Segment Start: GIVEN DATA
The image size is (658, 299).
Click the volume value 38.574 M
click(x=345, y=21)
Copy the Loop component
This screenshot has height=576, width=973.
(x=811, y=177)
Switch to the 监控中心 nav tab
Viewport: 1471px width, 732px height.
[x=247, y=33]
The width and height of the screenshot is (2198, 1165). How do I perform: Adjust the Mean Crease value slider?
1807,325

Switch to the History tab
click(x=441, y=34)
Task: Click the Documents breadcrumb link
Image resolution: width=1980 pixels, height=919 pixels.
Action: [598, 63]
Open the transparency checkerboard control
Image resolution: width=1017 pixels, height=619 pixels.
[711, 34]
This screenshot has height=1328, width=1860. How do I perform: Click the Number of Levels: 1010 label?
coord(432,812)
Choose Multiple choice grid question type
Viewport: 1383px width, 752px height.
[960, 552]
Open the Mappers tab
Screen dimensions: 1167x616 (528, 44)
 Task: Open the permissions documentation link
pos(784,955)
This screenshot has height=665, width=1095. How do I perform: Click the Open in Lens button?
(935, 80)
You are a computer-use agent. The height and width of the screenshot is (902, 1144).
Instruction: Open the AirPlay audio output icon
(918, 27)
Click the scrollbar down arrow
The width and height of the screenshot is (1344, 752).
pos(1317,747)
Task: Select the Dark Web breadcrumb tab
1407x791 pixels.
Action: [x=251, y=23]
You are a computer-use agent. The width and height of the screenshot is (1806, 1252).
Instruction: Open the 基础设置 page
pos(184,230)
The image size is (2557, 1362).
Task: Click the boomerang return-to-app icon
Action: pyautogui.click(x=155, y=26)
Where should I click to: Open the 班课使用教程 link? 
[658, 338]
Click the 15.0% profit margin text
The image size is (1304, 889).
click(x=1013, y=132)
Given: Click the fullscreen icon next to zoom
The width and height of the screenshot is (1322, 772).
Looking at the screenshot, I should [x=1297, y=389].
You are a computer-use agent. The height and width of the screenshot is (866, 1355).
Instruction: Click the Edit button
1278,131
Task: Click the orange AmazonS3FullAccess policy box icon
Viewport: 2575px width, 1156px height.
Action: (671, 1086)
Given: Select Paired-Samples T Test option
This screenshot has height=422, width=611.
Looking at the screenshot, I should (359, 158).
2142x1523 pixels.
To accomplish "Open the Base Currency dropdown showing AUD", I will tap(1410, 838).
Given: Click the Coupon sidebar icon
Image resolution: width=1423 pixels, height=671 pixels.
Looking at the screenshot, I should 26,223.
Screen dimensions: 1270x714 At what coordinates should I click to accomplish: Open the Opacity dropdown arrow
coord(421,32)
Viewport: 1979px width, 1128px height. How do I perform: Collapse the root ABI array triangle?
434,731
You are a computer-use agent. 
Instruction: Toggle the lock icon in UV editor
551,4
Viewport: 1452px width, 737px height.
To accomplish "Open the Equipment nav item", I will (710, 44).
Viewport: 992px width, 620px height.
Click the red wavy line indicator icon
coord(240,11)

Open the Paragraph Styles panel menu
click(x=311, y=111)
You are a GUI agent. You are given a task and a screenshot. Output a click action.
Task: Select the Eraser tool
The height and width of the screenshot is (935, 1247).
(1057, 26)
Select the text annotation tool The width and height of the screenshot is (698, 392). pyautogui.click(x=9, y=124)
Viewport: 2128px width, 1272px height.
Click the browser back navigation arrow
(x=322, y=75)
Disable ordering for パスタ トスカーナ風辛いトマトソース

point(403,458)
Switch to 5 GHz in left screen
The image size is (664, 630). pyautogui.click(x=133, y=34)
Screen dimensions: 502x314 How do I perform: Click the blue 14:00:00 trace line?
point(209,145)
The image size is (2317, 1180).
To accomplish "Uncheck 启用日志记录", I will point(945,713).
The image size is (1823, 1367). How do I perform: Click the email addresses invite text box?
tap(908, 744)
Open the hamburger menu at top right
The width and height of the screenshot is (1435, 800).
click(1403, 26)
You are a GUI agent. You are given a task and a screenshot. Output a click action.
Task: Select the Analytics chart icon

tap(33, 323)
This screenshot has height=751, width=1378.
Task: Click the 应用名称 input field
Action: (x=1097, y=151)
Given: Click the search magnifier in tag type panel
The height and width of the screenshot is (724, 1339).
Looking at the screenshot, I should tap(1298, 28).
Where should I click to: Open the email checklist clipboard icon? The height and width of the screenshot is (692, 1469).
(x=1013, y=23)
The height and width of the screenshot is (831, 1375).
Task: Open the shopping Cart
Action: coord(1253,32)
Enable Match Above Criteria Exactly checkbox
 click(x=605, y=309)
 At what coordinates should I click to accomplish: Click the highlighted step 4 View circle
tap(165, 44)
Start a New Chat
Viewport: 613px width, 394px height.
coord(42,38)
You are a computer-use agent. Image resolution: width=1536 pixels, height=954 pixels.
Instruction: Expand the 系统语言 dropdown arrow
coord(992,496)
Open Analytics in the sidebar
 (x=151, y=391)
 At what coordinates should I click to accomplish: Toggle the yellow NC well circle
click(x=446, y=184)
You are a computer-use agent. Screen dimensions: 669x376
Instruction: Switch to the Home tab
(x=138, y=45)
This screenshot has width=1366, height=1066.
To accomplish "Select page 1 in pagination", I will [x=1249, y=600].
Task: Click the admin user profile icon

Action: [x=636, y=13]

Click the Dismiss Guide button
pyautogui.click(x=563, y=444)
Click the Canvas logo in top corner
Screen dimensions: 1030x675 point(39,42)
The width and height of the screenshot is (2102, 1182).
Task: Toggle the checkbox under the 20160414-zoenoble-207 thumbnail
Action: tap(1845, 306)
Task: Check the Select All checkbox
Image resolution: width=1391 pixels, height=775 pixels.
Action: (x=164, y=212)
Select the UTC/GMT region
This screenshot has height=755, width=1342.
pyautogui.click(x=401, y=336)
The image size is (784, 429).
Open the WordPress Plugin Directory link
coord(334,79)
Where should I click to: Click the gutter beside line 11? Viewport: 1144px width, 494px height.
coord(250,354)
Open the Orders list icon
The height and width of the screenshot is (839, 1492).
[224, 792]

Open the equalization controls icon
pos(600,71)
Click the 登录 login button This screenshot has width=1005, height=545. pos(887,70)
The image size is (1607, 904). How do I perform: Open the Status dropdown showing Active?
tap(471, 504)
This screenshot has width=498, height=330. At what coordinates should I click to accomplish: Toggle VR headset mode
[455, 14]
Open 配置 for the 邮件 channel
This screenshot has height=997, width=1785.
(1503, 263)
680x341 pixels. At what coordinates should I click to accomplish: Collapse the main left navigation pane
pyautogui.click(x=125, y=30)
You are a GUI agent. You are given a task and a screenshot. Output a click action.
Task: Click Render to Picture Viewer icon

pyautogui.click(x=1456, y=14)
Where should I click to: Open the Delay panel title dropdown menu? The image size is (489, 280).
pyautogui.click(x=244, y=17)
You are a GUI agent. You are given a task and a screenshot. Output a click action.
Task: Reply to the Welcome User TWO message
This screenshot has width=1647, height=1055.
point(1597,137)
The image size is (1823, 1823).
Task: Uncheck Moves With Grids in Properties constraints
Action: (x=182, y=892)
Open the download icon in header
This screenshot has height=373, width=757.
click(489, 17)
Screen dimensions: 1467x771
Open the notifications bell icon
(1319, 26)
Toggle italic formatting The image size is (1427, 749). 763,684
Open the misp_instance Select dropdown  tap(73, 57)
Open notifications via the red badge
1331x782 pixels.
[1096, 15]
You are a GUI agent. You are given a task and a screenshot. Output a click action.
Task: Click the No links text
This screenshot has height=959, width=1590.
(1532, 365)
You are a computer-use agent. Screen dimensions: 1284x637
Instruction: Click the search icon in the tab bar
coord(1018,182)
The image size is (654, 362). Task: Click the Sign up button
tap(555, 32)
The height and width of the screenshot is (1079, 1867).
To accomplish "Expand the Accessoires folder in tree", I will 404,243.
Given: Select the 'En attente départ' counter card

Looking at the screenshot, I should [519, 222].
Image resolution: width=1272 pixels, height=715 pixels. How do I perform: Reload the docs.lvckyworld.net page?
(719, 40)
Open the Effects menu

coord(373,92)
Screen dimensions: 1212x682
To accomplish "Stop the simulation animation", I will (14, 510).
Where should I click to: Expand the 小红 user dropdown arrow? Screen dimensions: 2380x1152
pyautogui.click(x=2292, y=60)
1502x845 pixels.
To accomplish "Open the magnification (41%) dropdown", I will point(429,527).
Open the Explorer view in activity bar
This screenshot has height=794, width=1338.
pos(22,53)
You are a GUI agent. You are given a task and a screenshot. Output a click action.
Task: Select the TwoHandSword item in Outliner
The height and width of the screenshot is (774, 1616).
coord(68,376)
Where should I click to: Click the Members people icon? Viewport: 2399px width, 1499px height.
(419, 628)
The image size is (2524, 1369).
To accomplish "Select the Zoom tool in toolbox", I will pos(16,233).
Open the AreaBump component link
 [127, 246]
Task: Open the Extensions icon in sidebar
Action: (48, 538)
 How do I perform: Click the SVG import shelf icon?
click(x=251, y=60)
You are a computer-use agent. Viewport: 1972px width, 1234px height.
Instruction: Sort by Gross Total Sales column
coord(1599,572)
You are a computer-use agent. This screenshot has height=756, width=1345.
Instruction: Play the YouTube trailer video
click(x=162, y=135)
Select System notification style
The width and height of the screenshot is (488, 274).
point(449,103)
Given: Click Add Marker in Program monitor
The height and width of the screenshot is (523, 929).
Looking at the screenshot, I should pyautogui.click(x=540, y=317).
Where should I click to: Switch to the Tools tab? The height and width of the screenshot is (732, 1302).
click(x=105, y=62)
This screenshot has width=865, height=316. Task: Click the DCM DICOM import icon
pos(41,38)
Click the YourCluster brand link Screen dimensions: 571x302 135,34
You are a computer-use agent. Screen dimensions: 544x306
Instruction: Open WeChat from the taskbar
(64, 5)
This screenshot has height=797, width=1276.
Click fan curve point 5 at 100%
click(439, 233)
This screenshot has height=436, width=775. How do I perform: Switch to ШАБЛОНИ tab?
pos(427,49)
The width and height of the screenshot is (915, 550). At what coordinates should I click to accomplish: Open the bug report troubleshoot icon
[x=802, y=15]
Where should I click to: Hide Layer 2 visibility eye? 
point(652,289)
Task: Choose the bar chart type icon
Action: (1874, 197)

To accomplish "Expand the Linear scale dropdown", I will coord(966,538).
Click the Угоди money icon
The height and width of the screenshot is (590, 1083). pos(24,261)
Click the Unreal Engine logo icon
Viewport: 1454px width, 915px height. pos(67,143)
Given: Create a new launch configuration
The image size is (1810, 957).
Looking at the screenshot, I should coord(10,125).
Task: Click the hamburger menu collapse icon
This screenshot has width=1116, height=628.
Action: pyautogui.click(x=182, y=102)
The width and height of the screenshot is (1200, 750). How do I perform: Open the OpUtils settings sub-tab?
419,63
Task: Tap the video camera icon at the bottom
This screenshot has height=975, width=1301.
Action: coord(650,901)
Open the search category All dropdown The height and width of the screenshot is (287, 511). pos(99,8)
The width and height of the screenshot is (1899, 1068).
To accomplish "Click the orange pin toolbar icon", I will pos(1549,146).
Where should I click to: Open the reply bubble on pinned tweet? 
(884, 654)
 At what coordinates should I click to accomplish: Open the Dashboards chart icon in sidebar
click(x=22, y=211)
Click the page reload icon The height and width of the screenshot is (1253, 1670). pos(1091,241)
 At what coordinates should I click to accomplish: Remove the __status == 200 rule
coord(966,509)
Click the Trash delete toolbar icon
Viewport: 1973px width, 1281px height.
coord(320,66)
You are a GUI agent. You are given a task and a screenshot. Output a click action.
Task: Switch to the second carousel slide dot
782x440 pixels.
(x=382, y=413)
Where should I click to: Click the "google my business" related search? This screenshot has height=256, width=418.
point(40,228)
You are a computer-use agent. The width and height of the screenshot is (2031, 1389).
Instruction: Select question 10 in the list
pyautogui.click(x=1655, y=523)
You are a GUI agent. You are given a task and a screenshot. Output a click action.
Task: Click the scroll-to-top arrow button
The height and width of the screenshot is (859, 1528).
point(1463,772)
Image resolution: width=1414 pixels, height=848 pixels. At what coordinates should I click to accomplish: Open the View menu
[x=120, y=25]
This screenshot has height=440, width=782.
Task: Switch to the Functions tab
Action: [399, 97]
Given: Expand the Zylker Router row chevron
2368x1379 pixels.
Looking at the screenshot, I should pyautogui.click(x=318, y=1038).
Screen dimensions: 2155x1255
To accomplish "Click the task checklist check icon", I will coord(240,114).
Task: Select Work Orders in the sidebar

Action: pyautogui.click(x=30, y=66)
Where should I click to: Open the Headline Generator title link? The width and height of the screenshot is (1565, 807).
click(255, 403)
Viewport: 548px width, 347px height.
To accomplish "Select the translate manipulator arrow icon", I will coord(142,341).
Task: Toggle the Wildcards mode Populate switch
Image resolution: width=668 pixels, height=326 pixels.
Segment End: GIVEN DATA
WHAT THE EXERCISE ASKS
The lines above from the one with "is (902, 1144)." through the one with "Task: Select the Dark Web breadcrumb tab" are to be duplicated exactly, ends included, with nothing added.

SOLUTION TO THIS PROBLEM
You are a computer-use agent. The height and width of the screenshot is (902, 1144).
Instruction: Open the AirPlay audio output icon
(918, 27)
Click the scrollbar down arrow
The width and height of the screenshot is (1344, 752).
pos(1317,747)
Task: Select the Dark Web breadcrumb tab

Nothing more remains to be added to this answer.